WHAT YOU WILL DO:
Format the data from the line with "The width and" to the line with "the 10^0 y-axis" as a numbered list, omitting blank lines.

RECORDS SHOWN:
◇ ◇ ◇ ◇ ◇
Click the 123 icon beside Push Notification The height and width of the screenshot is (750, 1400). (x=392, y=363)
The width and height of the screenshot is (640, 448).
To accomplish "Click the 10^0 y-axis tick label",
◇ ◇ ◇ ◇ ◇
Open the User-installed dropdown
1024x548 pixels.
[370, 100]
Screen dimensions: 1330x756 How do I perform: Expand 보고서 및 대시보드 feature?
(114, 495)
◇ ◇ ◇ ◇ ◇
FINAL ANSWER:
1. The width and height of the screenshot is (640, 448).
2. To accomplish "Click the 10^0 y-axis tick label",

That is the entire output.